* Vorgegebener Text *
-------------------------

Diskurs

Gesellschaft ist in Bewegung

Landkarten für den öffentlichen Raum IV

Wenn wir die Ich- und Wir-Ebene einer Karte zu Orientierung im öffentlichen Raum einblenden, fragen wir danach, wie sich ein Individuum in einer Gesellschaft erlebt. Und wie sich größere Gruppen von Individuen ähnlich oder gar identisch erleben.

„Einsam oder gemeinsam…Beheimatung und Emanzipation im Wechselschritt“

Auch hier gibt es wieder vielfältige Möglichkeiten, Gesellschaft aus dieser Perspektive zu kartieren. Bekannt sind die Kartoffelgrafiken der Sinus Milieus, die sich am Konsumverhalten von Menschen orientieren. Andere orientieren sich in ihren Kartierungen an politischen Einstellungen wie rechts oder links, konservativ oder liberal oder, wie es zuletzt von der Universität Münster in einer Studie vorgeschlagen wurde, in Verteidiger oder Entdecker.

-------------------------

* Arbeitsaufträge *
A: Erklären Sie in ein bis drei Sätzen anhand des Textes über Landkarten für den öffentlichen Raum, wonach gefragt wird, wenn man die Ich- und Wir-Ebene einer Karte einblendet.
B: Fassen Sie den Text über Landkarten für den öffentlichen Raum in zwei Sätzen zusammen.

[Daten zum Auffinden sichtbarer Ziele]
-------------------------

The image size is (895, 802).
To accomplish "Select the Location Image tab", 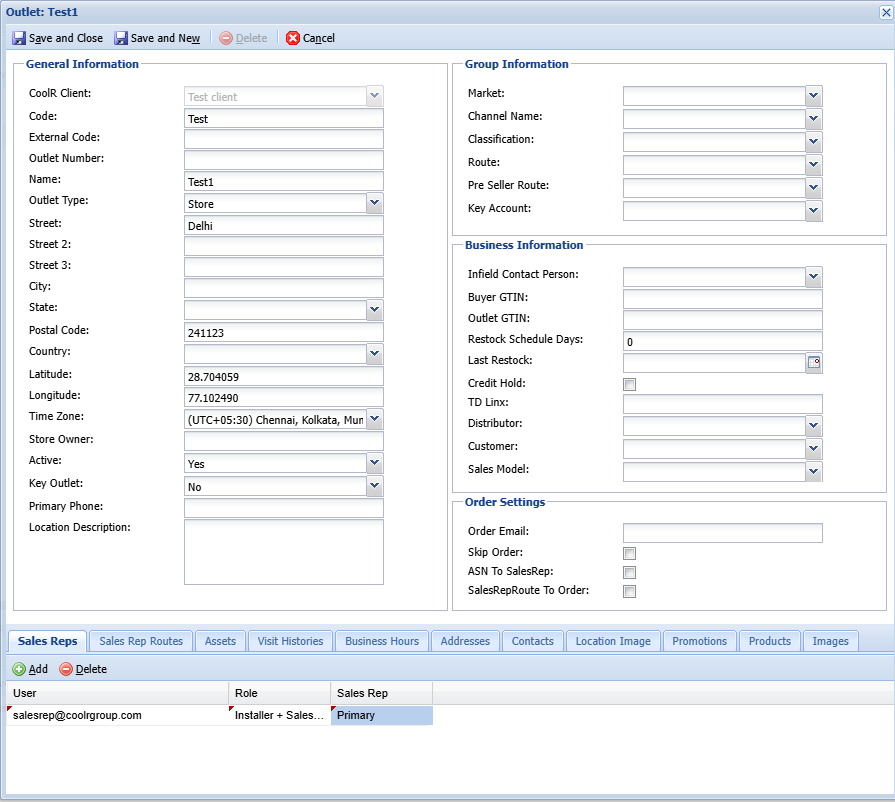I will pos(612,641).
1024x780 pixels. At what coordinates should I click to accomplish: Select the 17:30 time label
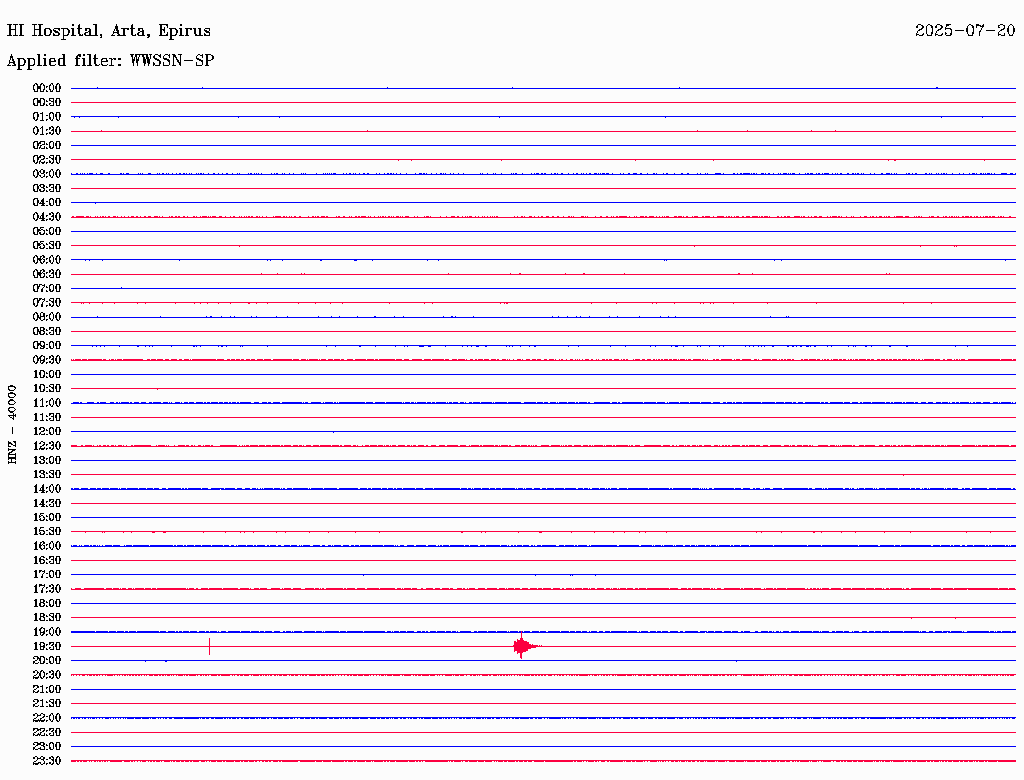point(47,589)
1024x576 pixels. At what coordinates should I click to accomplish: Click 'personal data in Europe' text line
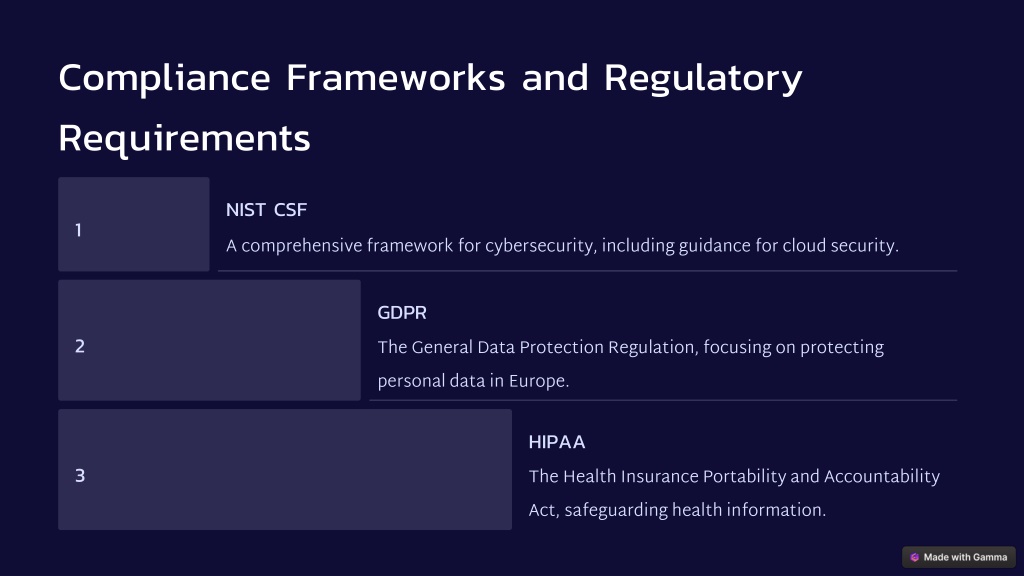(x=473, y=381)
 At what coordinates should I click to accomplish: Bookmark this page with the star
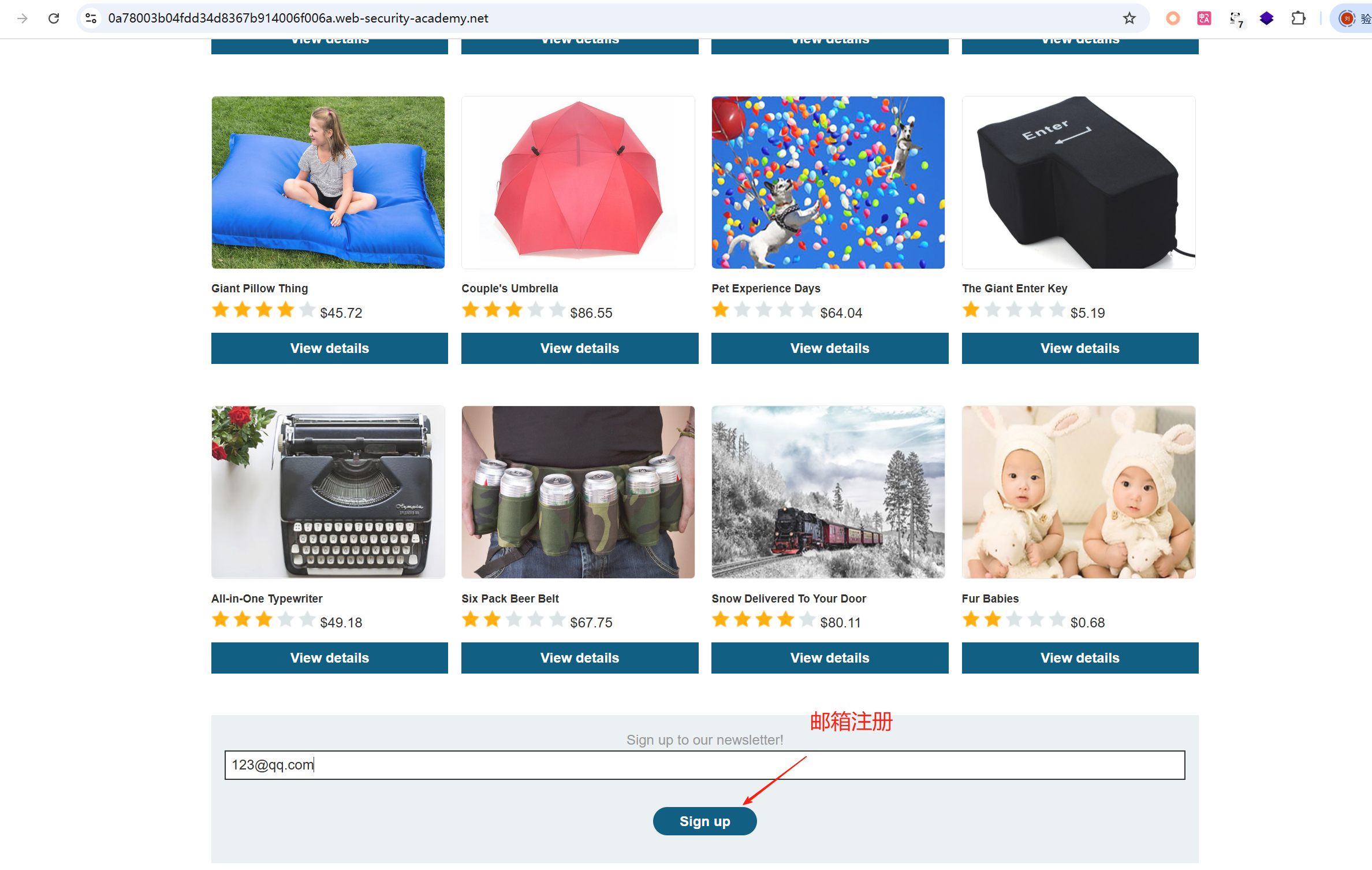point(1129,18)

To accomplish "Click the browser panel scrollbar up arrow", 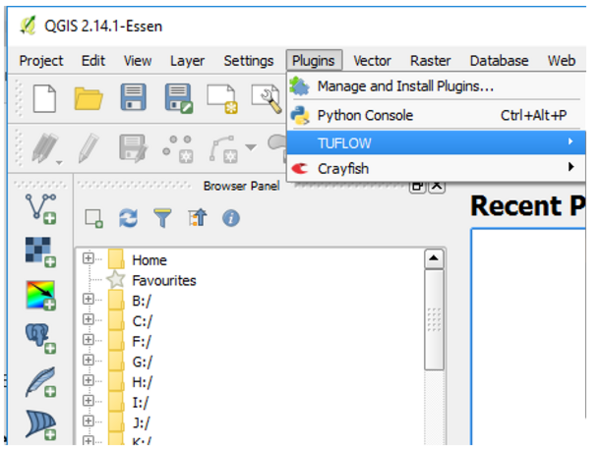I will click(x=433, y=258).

-------------------------

* Lösungen *
A: Wer die Ich- und Wir-Ebene einer Karte zur Orientierung im öffentlichen Raum einblendet, fragt danach, wie sich ein Individuum in einer Gesellschaft erlebt. Außerdem geht es darum, wie sich größere Gruppen von Individuen ähnlich oder gar identisch erleben.

B: Die Ich- und Wir-Ebene einer Karte zur Orientierung im öffentlichen Raum fragt danach, wie sich Einzelne und größere Gruppen in einer Gesellschaft erleben. Aus dieser Perspektive lässt sich Gesellschaft vielfältig kartieren, etwa nach dem Konsumverhalten wie bei den Sinus Milieus oder nach politischen Einstellungen wie rechts oder links, konservativ oder liberal oder, wie in einer Studie der Universität Münster vorgeschlagen, Verteidiger oder Entdecker.